WHAT THE TASK REQUIRES:
Look through the records and copy each line that has "computer" in it.

Data entries:
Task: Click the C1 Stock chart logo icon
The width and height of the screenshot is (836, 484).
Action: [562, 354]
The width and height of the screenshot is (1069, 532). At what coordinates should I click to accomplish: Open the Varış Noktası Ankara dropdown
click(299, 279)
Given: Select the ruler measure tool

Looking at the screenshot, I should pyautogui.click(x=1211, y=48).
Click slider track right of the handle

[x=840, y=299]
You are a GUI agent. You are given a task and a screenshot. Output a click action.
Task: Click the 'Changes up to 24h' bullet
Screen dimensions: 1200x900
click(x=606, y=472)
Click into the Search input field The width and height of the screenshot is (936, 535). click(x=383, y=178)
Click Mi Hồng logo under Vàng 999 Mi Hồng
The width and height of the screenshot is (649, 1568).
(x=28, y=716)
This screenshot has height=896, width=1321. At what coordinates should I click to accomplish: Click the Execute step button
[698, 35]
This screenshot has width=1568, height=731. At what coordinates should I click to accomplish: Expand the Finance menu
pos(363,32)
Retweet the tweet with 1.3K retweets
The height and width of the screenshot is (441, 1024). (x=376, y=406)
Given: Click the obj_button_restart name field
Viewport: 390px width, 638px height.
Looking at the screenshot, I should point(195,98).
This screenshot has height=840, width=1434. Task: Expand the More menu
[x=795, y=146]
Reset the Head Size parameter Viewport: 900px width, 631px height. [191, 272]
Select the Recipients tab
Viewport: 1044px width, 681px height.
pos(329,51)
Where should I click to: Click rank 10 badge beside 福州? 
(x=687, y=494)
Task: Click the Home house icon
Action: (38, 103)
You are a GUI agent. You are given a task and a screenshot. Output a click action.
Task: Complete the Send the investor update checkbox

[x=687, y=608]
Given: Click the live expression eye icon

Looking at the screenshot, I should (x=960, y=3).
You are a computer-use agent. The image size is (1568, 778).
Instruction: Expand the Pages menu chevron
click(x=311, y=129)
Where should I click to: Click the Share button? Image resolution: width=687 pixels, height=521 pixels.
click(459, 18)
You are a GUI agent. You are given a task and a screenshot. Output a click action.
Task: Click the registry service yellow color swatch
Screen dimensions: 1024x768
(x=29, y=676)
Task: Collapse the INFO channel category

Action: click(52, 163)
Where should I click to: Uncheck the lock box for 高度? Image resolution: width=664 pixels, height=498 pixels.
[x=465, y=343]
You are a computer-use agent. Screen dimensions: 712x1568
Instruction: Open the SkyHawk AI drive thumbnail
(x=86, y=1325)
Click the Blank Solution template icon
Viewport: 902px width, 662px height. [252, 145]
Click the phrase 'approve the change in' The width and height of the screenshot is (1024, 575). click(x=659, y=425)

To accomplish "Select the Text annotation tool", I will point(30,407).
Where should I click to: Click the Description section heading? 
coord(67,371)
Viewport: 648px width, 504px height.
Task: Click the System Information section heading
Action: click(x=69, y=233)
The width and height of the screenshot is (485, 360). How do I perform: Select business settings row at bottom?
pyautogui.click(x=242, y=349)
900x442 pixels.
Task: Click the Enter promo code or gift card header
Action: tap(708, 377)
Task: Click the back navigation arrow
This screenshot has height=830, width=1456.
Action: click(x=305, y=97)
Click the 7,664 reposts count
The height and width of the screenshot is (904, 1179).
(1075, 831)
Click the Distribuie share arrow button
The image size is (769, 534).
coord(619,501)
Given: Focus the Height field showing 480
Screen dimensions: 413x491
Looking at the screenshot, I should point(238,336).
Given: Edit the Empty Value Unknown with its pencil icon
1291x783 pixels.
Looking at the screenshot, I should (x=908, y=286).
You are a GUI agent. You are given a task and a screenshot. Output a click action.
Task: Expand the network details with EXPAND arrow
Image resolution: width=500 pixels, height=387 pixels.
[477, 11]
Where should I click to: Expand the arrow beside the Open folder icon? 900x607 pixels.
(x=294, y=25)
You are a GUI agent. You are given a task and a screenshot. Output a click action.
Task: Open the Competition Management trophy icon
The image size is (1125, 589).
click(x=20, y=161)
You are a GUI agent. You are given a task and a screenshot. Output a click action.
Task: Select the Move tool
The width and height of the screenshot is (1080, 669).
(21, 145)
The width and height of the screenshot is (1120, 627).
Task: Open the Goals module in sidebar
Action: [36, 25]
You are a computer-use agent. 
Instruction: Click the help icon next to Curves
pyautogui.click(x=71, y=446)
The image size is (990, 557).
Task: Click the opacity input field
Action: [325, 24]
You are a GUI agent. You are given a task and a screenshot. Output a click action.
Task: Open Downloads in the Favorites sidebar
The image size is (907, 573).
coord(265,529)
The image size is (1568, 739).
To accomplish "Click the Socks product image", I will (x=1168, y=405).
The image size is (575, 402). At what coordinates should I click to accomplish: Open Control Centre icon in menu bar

SOLUTION:
You are a computer-use agent. The image size is (1568, 778).
You are a computer-use agent. Screen dimensions: 712x1568
You are a computer-use agent. 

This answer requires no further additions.